— START OF RECORDS —
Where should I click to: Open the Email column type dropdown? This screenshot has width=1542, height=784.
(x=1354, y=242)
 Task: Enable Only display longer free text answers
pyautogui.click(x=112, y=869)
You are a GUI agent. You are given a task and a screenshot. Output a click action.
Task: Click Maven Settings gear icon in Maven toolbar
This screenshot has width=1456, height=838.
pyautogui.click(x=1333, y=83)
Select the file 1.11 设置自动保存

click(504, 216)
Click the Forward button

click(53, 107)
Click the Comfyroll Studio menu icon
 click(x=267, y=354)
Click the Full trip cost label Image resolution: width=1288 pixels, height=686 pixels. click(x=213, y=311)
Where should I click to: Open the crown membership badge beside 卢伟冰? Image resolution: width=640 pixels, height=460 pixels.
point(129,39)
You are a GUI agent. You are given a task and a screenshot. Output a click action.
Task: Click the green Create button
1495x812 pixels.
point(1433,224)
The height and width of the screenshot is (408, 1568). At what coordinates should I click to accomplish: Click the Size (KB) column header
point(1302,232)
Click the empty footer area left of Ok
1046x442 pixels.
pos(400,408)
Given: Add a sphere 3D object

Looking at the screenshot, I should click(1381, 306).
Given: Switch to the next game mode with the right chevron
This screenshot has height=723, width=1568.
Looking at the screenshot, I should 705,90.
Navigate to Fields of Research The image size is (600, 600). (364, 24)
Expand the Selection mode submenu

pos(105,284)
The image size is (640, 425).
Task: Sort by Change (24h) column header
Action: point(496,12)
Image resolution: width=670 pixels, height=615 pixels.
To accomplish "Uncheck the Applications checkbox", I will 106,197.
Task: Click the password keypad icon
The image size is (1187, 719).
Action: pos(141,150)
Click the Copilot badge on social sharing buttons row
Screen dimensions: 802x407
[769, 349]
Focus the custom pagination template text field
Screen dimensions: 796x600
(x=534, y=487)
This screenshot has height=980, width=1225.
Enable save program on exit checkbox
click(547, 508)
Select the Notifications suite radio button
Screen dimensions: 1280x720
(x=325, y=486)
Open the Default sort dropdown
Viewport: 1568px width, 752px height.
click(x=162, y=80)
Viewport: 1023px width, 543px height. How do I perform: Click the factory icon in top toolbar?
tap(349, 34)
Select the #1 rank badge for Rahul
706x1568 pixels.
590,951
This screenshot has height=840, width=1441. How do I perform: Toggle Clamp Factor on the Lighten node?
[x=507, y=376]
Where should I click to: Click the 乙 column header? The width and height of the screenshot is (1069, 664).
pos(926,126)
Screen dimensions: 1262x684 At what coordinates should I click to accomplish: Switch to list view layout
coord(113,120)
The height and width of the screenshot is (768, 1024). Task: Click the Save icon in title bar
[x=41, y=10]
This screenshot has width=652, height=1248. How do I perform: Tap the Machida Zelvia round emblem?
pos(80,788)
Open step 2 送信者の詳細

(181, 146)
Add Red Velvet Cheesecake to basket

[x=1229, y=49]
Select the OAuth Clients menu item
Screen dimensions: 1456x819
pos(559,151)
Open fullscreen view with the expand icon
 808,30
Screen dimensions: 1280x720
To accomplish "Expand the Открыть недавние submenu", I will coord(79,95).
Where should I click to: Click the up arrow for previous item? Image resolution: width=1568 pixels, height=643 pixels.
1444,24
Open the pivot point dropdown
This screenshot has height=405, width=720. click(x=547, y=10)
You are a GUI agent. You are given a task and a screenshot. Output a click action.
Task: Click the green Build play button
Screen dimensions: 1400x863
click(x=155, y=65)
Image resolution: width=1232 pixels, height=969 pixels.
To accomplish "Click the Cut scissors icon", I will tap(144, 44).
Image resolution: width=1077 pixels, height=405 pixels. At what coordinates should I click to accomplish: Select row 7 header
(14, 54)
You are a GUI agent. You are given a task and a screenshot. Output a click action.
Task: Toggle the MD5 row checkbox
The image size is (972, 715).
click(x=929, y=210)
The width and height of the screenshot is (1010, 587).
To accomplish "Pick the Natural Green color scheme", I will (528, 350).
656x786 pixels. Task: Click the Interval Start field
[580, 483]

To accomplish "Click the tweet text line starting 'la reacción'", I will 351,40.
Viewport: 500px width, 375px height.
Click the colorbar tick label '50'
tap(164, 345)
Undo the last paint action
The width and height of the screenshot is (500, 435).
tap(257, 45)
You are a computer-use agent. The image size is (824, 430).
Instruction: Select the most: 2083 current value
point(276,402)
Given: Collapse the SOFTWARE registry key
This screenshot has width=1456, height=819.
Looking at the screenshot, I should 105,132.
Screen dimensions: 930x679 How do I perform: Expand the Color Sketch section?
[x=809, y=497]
— END OF RECORDS —
◆ WHAT YOU NEED TO DO ◆
Give the lines above as a numbered list, with the blank lines left out.

◆ RESPONSE TO THIS EXERCISE ◆
1. Where should I click to: Open the Email column type dropdown? This screenshot has width=1542, height=784.
2. (x=1354, y=242)
3.  Task: Enable Only display longer free text answers
4. pyautogui.click(x=112, y=869)
5. You are a GUI agent. You are given a task and a screenshot. Output a click action.
6. Task: Click Maven Settings gear icon in Maven toolbar
7. This screenshot has width=1456, height=838.
8. pyautogui.click(x=1333, y=83)
9. Select the file 1.11 设置自动保存
10. click(504, 216)
11. Click the Forward button
12. click(53, 107)
13. Click the Comfyroll Studio menu icon
14.  click(x=267, y=354)
15. Click the Full trip cost label Image resolution: width=1288 pixels, height=686 pixels. click(x=213, y=311)
16. Where should I click to: Open the crown membership badge beside 卢伟冰? Image resolution: width=640 pixels, height=460 pixels.
17. point(129,39)
18. You are a GUI agent. You are given a task and a screenshot. Output a click action.
19. Task: Click the green Create button
20. 1495x812 pixels.
21. point(1433,224)
22. The height and width of the screenshot is (408, 1568). At what coordinates should I click to accomplish: Click the Size (KB) column header
23. point(1302,232)
24. Click the empty footer area left of Ok
25. 1046x442 pixels.
26. pos(400,408)
27. Given: Add a sphere 3D object
28. Looking at the screenshot, I should click(1381, 306).
29. Given: Switch to the next game mode with the right chevron
30. This screenshot has height=723, width=1568.
31. Looking at the screenshot, I should 705,90.
32. Navigate to Fields of Research The image size is (600, 600). (364, 24)
33. Expand the Selection mode submenu
34. pos(105,284)
35. The image size is (640, 425).
36. Task: Sort by Change (24h) column header
37. Action: point(496,12)
38. Image resolution: width=670 pixels, height=615 pixels.
39. To accomplish "Uncheck the Applications checkbox", I will 106,197.
40. Task: Click the password keypad icon
41. The image size is (1187, 719).
42. Action: pos(141,150)
43. Click the Copilot badge on social sharing buttons row
44. Screen dimensions: 802x407
45. [769, 349]
46. Focus the custom pagination template text field
47. Screen dimensions: 796x600
48. (x=534, y=487)
49. This screenshot has height=980, width=1225.
50. Enable save program on exit checkbox
51. click(547, 508)
52. Select the Notifications suite radio button
53. Screen dimensions: 1280x720
54. (x=325, y=486)
55. Open the Default sort dropdown
56. Viewport: 1568px width, 752px height.
57. click(x=162, y=80)
58. Viewport: 1023px width, 543px height. How do I perform: Click the factory icon in top toolbar?
59. tap(349, 34)
60. Select the #1 rank badge for Rahul
61. 706x1568 pixels.
62. 590,951
63. This screenshot has height=840, width=1441. How do I perform: Toggle Clamp Factor on the Lighten node?
64. [x=507, y=376]
65. Where should I click to: Click the 乙 column header? The width and height of the screenshot is (1069, 664).
66. pos(926,126)
67. Screen dimensions: 1262x684 At what coordinates should I click to accomplish: Switch to list view layout
68. coord(113,120)
69. The height and width of the screenshot is (768, 1024). Task: Click the Save icon in title bar
70. [x=41, y=10]
71. This screenshot has width=652, height=1248. How do I perform: Tap the Machida Zelvia round emblem?
72. pos(80,788)
73. Open step 2 送信者の詳細
74. (181, 146)
75. Add Red Velvet Cheesecake to basket
76. [x=1229, y=49]
77. Select the OAuth Clients menu item
78. Screen dimensions: 1456x819
79. pos(559,151)
80. Open fullscreen view with the expand icon
81.  808,30
82. Screen dimensions: 1280x720
83. To accomplish "Expand the Открыть недавние submenu", I will coord(79,95).
84. Where should I click to: Click the up arrow for previous item? Image resolution: width=1568 pixels, height=643 pixels.
85. 1444,24
86. Open the pivot point dropdown
87. This screenshot has height=405, width=720. click(x=547, y=10)
88. You are a GUI agent. You are given a task and a screenshot. Output a click action.
89. Task: Click the green Build play button
90. Screen dimensions: 1400x863
91. click(x=155, y=65)
92. Image resolution: width=1232 pixels, height=969 pixels.
93. To accomplish "Click the Cut scissors icon", I will tap(144, 44).
94. Image resolution: width=1077 pixels, height=405 pixels. At what coordinates should I click to accomplish: Select row 7 header
95. (14, 54)
96. You are a GUI agent. You are given a task and a screenshot. Output a click action.
97. Task: Toggle the MD5 row checkbox
98. The image size is (972, 715).
99. click(x=929, y=210)
100. The width and height of the screenshot is (1010, 587).
101. To accomplish "Pick the Natural Green color scheme", I will (528, 350).
102. 656x786 pixels. Task: Click the Interval Start field
103. [580, 483]
104. To accomplish "Click the tweet text line starting 'la reacción'", I will 351,40.
105. Viewport: 500px width, 375px height.
106. Click the colorbar tick label '50'
107. tap(164, 345)
108. Undo the last paint action
109. The width and height of the screenshot is (500, 435).
110. tap(257, 45)
111. You are a computer-use agent. The image size is (824, 430).
112. Instruction: Select the most: 2083 current value
113. point(276,402)
114. Given: Collapse the SOFTWARE registry key
115. This screenshot has width=1456, height=819.
116. Looking at the screenshot, I should 105,132.
117. Screen dimensions: 930x679 How do I perform: Expand the Color Sketch section?
118. [x=809, y=497]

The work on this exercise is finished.